Performance Benchmarks
As mentioned earlier, there have been a lot of performance optimizations. Firefox delivers impressively this time around too. We got around 430 MB of memory consumption when we opened our usual set of websites, comprising a bunch of Google sites, TechSplurge, Twitter, Facebook and a couple of other static blogs and YouTube 360p video playing in the background. While Chrome has improved marginally when compared to its predecessor, as we love to emphasize again and again, the difference between the two browsers is mind boggling when it comes to resource consumption.
Seeing the above chart , you would not be so convinced about the memory consumption improvements. The below screenshot which was taken from Chrome’s own task manager which essentially displays both browsers’ memory consumption. For displaying the exact same number of pages mentioned above (this time barring YouTube because of Flash) the latest iteration of Chrome munches around 1.2 GB of memory more than Firefox. While Firefox drops to all time new low of 380 MB. While not very accurate because it drops few extensions and processes while measuring the memory consumption, this certainly screenshot certainly stands as a witness to Google’s sloppy attitude when it comes to optimise the resource consumption regardless of what “sandbox” technique it uses.

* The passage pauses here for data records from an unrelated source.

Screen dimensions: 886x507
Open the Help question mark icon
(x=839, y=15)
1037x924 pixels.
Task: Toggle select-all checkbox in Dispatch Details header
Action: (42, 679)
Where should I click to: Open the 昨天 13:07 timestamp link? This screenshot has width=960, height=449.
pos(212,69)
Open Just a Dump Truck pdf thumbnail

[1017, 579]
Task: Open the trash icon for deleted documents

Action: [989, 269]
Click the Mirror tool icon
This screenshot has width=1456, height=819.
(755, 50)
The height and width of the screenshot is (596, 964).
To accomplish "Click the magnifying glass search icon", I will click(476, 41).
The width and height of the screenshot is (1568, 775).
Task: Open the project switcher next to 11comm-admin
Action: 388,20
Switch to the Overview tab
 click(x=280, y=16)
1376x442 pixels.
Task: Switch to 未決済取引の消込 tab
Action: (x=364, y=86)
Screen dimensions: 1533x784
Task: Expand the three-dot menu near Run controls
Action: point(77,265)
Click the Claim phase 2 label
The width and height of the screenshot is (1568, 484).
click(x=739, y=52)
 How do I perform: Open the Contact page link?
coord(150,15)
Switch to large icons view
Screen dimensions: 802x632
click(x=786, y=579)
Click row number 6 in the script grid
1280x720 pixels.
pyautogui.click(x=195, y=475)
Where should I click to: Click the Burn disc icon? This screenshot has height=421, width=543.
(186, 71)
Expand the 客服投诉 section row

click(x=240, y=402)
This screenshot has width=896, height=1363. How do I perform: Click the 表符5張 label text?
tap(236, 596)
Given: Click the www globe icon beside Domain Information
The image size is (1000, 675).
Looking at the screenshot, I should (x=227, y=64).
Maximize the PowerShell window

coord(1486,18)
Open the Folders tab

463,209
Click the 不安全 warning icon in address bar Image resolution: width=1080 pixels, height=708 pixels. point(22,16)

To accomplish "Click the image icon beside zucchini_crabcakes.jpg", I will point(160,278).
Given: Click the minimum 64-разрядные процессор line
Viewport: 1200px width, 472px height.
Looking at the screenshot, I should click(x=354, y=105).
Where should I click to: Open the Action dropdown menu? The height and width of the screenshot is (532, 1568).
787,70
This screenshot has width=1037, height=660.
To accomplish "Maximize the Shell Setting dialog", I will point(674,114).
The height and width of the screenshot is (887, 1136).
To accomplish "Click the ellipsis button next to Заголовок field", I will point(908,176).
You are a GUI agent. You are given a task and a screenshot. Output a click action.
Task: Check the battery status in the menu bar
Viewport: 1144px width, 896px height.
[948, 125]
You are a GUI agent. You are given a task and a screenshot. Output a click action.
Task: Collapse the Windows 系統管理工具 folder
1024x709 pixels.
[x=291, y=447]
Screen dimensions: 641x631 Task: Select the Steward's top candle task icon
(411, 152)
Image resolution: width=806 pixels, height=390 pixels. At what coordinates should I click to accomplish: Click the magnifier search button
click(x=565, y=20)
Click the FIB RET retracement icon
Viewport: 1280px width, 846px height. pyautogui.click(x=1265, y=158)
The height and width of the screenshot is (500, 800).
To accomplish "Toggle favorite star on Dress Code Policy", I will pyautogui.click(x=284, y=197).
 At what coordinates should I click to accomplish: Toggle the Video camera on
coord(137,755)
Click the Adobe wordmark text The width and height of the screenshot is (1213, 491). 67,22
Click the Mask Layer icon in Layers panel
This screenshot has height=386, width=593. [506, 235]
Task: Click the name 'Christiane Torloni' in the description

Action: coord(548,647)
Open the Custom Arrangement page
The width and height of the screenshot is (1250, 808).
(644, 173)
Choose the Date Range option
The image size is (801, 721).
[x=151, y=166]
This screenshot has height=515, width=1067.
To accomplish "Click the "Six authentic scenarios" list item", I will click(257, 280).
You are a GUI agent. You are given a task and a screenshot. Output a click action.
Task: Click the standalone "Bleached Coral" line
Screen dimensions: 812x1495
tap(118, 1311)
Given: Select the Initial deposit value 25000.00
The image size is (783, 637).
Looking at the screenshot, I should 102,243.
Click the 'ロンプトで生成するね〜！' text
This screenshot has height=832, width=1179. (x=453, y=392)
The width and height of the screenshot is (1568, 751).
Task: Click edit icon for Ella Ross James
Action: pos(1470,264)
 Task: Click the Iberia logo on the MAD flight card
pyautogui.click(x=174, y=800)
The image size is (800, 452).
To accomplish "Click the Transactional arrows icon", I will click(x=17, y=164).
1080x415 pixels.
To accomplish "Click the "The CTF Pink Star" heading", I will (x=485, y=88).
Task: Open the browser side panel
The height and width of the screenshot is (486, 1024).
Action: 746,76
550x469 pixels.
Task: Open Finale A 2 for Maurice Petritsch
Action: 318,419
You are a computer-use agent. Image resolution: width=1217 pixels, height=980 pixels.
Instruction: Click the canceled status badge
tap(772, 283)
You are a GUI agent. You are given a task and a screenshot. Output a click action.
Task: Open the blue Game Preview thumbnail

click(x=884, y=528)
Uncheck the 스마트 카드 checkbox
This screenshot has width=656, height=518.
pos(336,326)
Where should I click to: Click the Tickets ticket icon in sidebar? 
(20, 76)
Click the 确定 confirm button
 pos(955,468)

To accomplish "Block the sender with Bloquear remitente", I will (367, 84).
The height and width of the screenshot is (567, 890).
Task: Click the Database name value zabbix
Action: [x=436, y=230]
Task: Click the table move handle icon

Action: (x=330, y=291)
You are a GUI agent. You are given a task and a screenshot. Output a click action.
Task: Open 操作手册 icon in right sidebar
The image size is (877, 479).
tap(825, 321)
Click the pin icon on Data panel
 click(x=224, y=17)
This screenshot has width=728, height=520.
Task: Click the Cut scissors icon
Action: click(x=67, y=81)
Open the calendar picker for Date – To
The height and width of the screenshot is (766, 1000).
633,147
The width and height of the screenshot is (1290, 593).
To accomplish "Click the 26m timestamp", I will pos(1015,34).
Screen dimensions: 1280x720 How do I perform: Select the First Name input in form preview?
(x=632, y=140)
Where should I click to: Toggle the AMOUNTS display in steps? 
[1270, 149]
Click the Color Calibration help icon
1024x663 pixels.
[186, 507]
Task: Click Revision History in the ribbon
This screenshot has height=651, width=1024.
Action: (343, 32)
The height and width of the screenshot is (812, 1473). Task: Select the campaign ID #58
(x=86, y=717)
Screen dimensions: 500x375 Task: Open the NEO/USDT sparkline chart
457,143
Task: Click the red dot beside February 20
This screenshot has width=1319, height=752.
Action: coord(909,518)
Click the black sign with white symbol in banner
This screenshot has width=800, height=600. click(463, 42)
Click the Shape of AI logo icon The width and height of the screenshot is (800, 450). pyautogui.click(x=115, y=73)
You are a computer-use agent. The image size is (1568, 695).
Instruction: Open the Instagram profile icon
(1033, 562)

The performance optimization juggernaut of Firefox is no way stopping over here, as Mozilla is busy fixing few more memory leaks which are caused by addons. This fix can cause “over 80% reduction” in memory consumption which will be plain awesomeness. Our hearty kudos for the Firefox developers for these amazing efforts for reducing the memory footprint.
CPU consumption
As we always tend to observe, the CPU consumption is pretty uniform for both the browsers, with Firefox consuming around 3.5% CPU with the same number of tabs open. While Chrome consumed little around 5% for the same. Basically, neither of the two browsers are too taxing on the CPU as such, with a slight margin going to Firefox.
Of course, we are not even considering the CPU crunching flash here either for Chrome or Firefox
“Woah! Firefox is perfect!!” not there yet
While we do appreciate the splendid performance of Firefox in the resource consumption area, there is a still a lot of work to do when it comes to startup and general responsiveness particularly on windows. Chrome starts instantaneously, has far less crashes, doesn’t “slow down” often and has very responsive UI which explains Chrome trumping Firefox in market share. Firefox needs to work on the overall responsiveness of the interface and fix random crashing of browser on Windows. We expect upcoming versions to improve on these areas.
Looking forward
With significant changes on the surface coupled with terrific performance enhancements, Firefox 13 offers a stable, very fast and a secure browser experience, without intruding on your privacy or hijacking your PC resources (ahem Chrome). Things only look brighter for the future Firefox releases with the addon memory leak fix, and a couple of more performance optimizations which are already in the nightly channel.